# Grand Fiction Challenge 2020 Guess-the-author



## Harper J. Cole (Feb 18, 2021)

Back by popular demand, the author-guessing thread for this month's challenge. Take a read through the entries, and see if you can recognise the style of your peers...

The People's Choice voting thread, where you can vote for your favourite, will follow soon.


----------



## ArrowInTheBowOfTheLord (Feb 18, 2021)

Ok, I have some guesses!

Off Script - Mish
Torah - epimetheus
The Mildest Glancing Blow - The Carcosan Herald
Out of Time - SueC
Last March of King Charles - Tettsuo
Sunsets Over Red Skies - rcallaci
Sky Burial - EternalGreen
Earnest - Terra
Goodbye - Smith


----------



## bdcharles (Feb 19, 2021)

_*scours coffee shop pages for list of invitees*_


----------



## Foxee (Feb 19, 2021)

Hmm...I have fewer guesses than I thought I'd have.

Torah - epimetheus
Stormbringer - ArrowInTheBowOfTheLord
Sky Burial - bdcharles or maybe undead_av
Valley of Decision - BornForBurning
Earnest - maybe undead_av (maybe undead_av wrote everything. It's a conspiracy!)


----------



## Olly Buckle (Feb 21, 2021)

Off Script struck me as an American with a strong local dialect, I am not conversant enough with American accents to say where, but the phrasing and occasional mis-spelling, I could practically hear them.


----------



## epimetheus (Feb 21, 2021)

The definitive list:

Off Script - Taylor
The Mildest Glancing Blow - Luckyscars
Torah - rcallaci
Out of Time - ibb
Things Will Never Be The Same - Smith
What Goes Around - ArrowintheBowoftheLord
STORMBRINGER - Tettsuo
The Valley of Decision or How Mars Came to Be  - bornforburning
Last March of King Charles  - Cyberwar
Sunsets over Red Skies - Tiamat
Sky Burial - bdcharles
Earnest - sue
Goodbye - undead_av


----------



## bdcharles (Feb 21, 2021)

OK, guys, here's the _actual _actual list:

Off Script - Matchu
The Mildest Glancing Blow - BornforBurning
Torah - ArrowInTheBowOfTheLord
Out of Time - undead_av
Things Will Never Be The Same - Tettsuo
What Goes Around - -xXx-
STORMBRINGER - MistWolf
The Valley of Decision or How Mars Came to Be - Foxee
Last March of King Charles - Cyberwar
Sunsets over Red Skies - rcallaci
Sky Burial - EternalGreen
Earnest - SueC
Goodbye - Tim

...

apologies for everyone I couldn't put an entry to.


----------



## Mish (Feb 27, 2021)

My one and a half sixpence:

Off Script - Olly Buckle
Torah - ArrowInTheBowOfTheLord
What Goes Around - bdcharles
Sunsets over Red Skies - BornforBurning
Earnest - SueC

Thus spoke the eye in the sky... all shall obey!


----------



## BornForBurning (Feb 27, 2021)

The Last March of King Charles - CyberWar
Sunsets Over Red Skies - rcallaci
Sky Burial - EternalGreen
Torah - Epimetheus


----------



## EternalGreen (Feb 27, 2021)

I must be quite the amnesiac. I don’t seem to recall writing or submitting a story for this month’s prompt.
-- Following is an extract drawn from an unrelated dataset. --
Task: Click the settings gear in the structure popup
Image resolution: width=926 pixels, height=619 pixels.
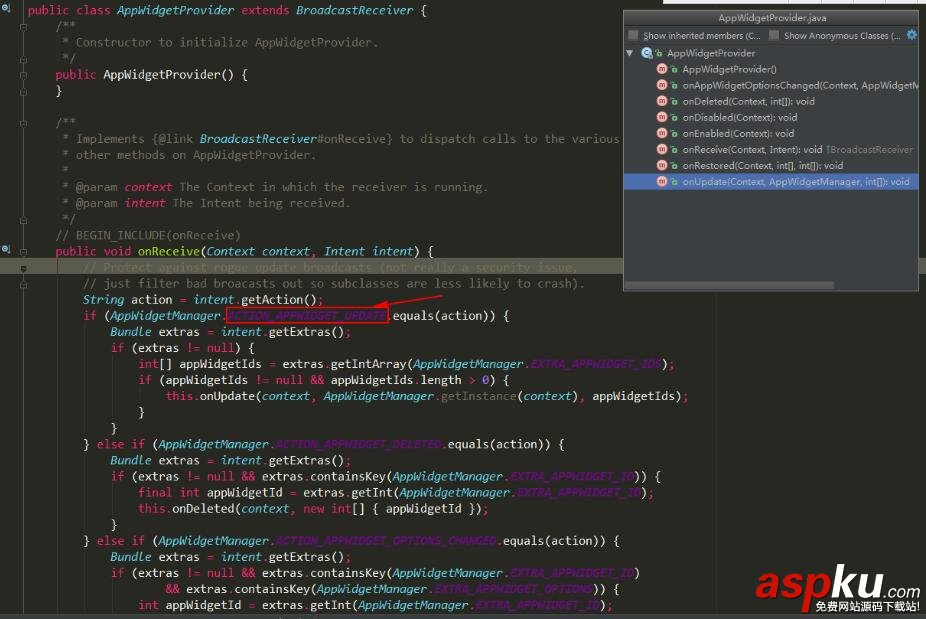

While I would be happy to take credit for the entry, I object to anyone thinking I would use the word “skedaddled.”


----------



## rcallaci (Feb 28, 2021)

Torah--epimetheus
stormbringer---arrowinthebowofthelord
The Last March of King Charles----cyberwar
Earnest---SueC
Goodbye--tim
sky burial---undead_av


----------